Part 3

.
.
.

"Uh, soal itu ..."

Kau terdiam, melirik ke arah lain karena tak mampu menatap iris birunya yang nampak mengkilat dalam kegelapan. Helaan napas panjang terdengar, merasa tak tahan lagi sebab terus-terusan berada dalam keheningan, kau pun membuka mulut, "Sepertinya aku kesusahan mencari teman semenjak kau pergi. Saat Yoichi-kun jadi tambah terkenal, banyak yang berusaha meminta untuk dikenalkan padamu. Jadi, aku kesal sendiri dan berakhir bermusuhan dengan mereka."

"Karena kau satu-satunya temanku, nampaknya aku semakin kelihatan jadi orang yang tidak punya teman, deh," jelasmu, melanjutkan dengan perasaan yang down, menggaruk pipimu yang tak gatal.

Mendengar hal tersebut, entah mengapa Yoichi menjadi sangat senang. Artinya kau peduli, pada dirinya yang dulu sama sekali tak dipedulikan oleh siapapun, namun mereka berusaha memanfaatkan ketenarannya setelah masuk Blue Lock. Pemuda itu tak dapat menahan seringai kecil.

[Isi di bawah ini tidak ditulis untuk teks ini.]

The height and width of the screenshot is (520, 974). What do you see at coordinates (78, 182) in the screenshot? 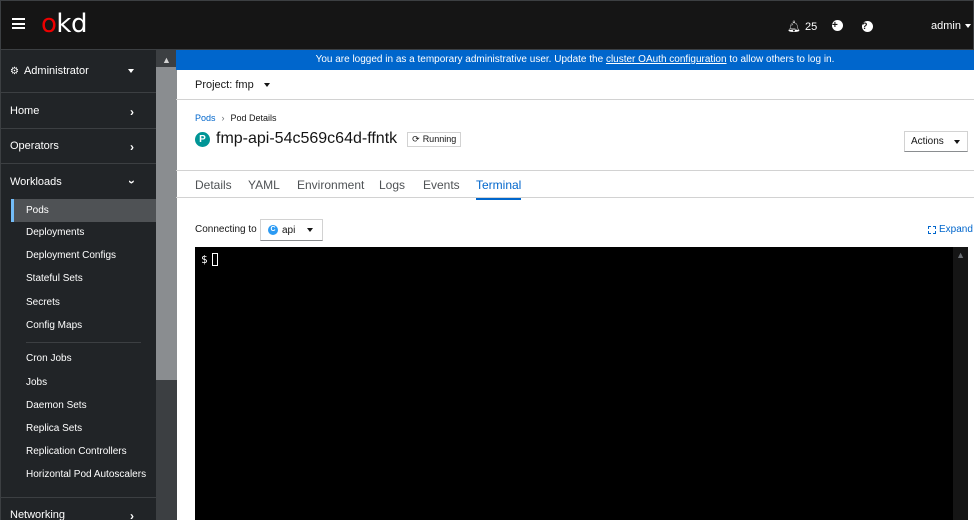
I see `nav-workloads: Workloads ›` at bounding box center [78, 182].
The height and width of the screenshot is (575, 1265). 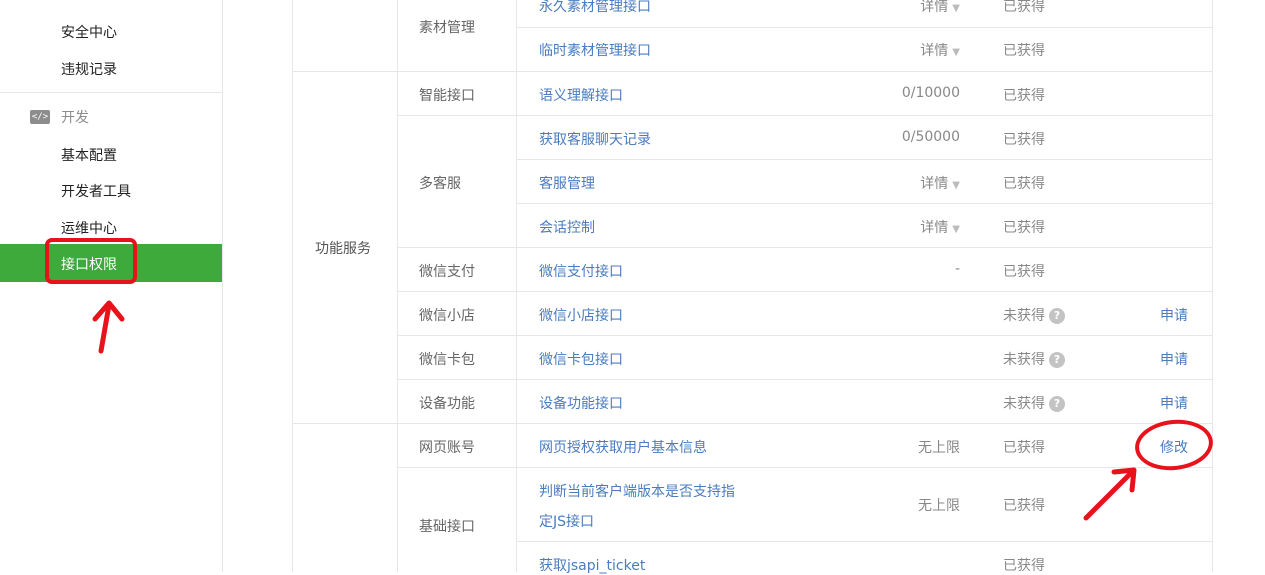 What do you see at coordinates (957, 269) in the screenshot?
I see `quota-value: -` at bounding box center [957, 269].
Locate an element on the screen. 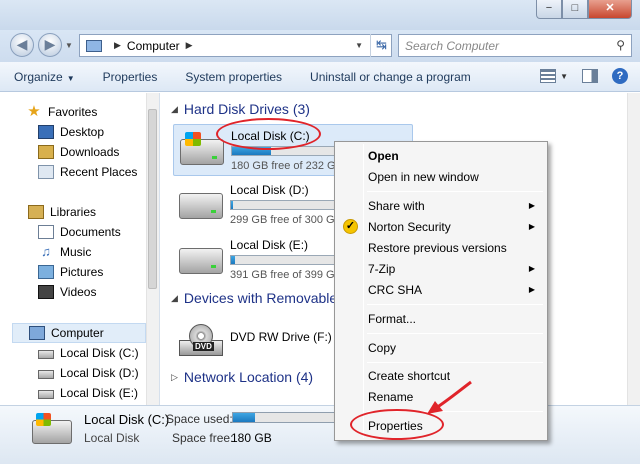  uninstall-program-button: Uninstall or change a program is located at coordinates (390, 77).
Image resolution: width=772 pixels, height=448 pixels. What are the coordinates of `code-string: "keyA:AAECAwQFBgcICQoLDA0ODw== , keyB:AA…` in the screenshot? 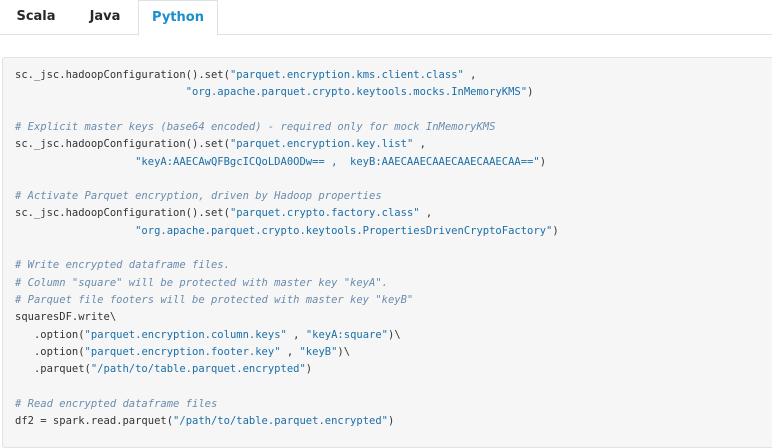 It's located at (338, 162).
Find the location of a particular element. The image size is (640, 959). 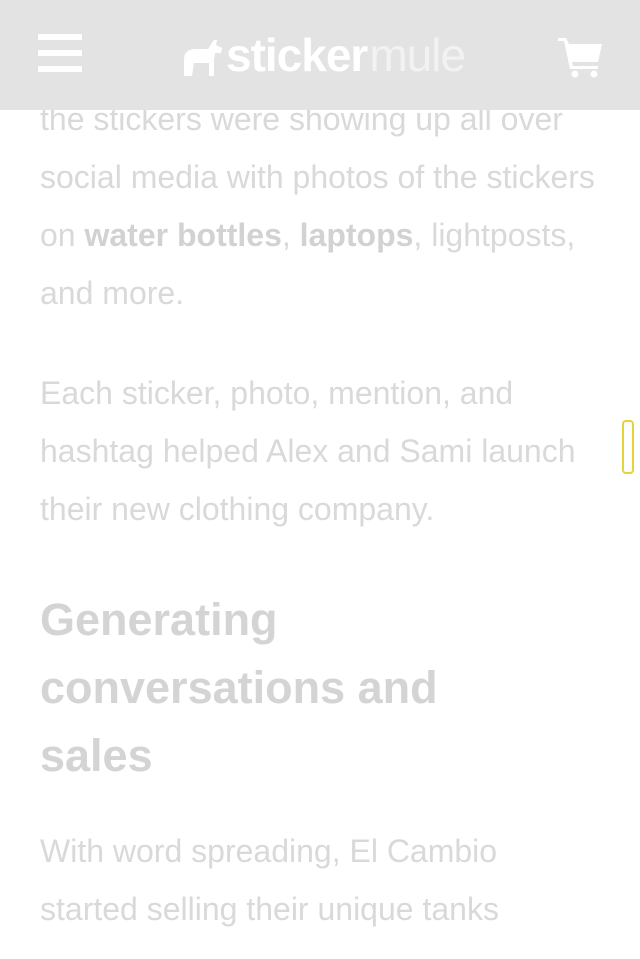

hamburger-menu-icon is located at coordinates (60, 54).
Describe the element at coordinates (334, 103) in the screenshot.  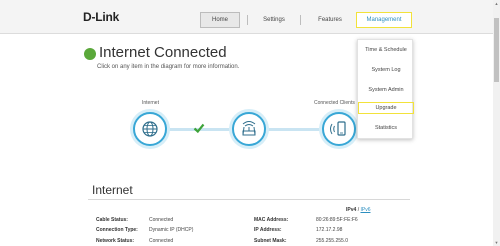
I see `connected-clients-label: Connected Clients` at that location.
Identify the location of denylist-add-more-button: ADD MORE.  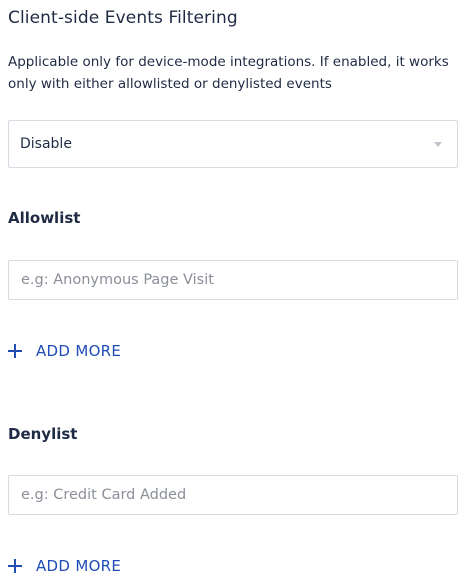
(64, 566).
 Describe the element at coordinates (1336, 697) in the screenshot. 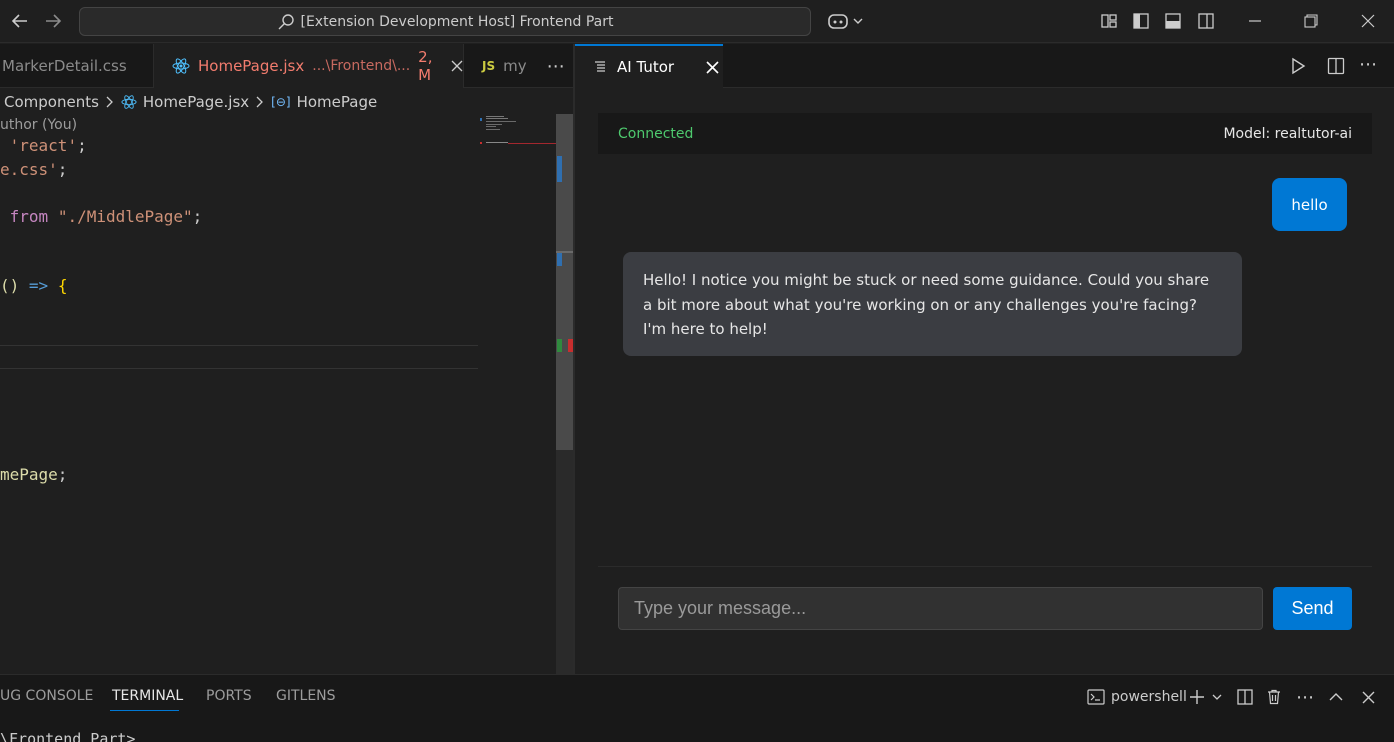

I see `maximize-panel-icon` at that location.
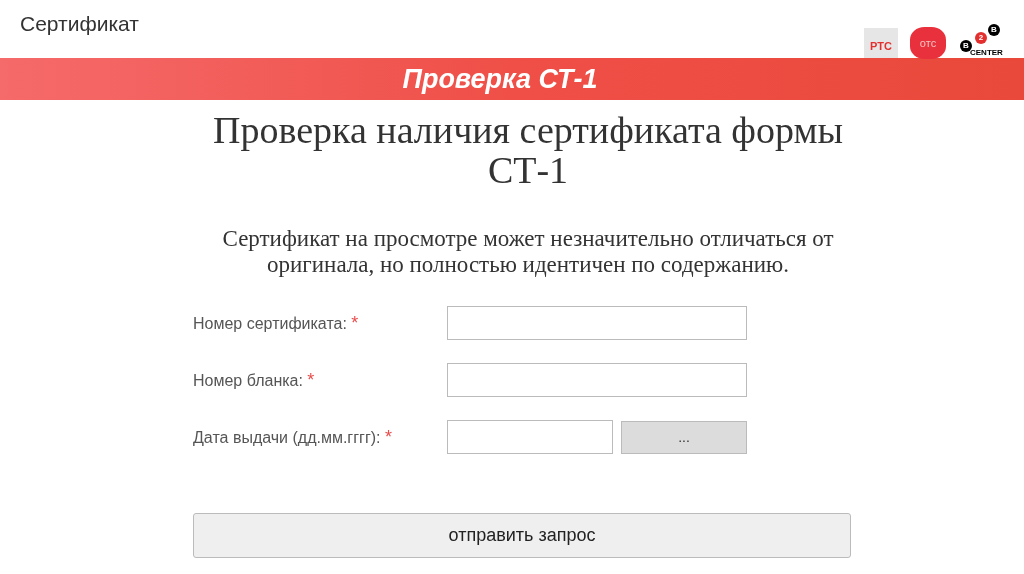  Describe the element at coordinates (276, 323) in the screenshot. I see `field-label: Номер сертификата: *` at that location.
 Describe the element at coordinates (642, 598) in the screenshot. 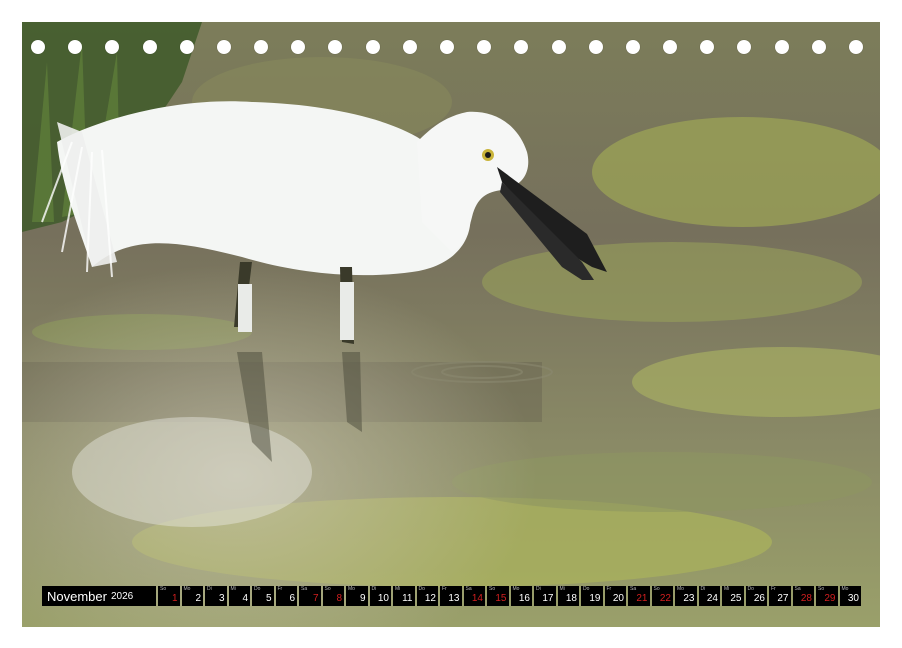

I see `day-number: 21` at that location.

Ia tertawa lebar, menggenggam dirimu erat, lalu memelukmu. Dahimu mengerut, wajahmu tertekuk, merasa tengah diledek karena cemburu yang kekanak-kanakkan, "Tertawakan saja aku sepuasmu. Ugh, padahal aku tahu, kalau kau ingin berteman dengan siapa pun, itu adalah hakmu."

"Hm, tak masalah kalau kau melarangnya! Karena, kalau kau tidak suka, berarti itu tidak baik untukku, bukan? Aku selalu tahu hal itu, karena ... aku selalu melihatmu," ujar Yoichi tulus.

Isagi Yoichi paham, ia selalu memperhatikanmu.

Selera kalian terhadap orang lain cukup mirip. Misalnya, kau tidak menyukai Michael Kaiser dan senang pada Bachira Meguru, begitu pula Yoichi. Tumbuh bersama, membuat kalian tahu akan niat yang lain. Ia tidak tahu apakah dirimu mencium aroma yang sama dengannya. Yang pasti, ia merasa senang.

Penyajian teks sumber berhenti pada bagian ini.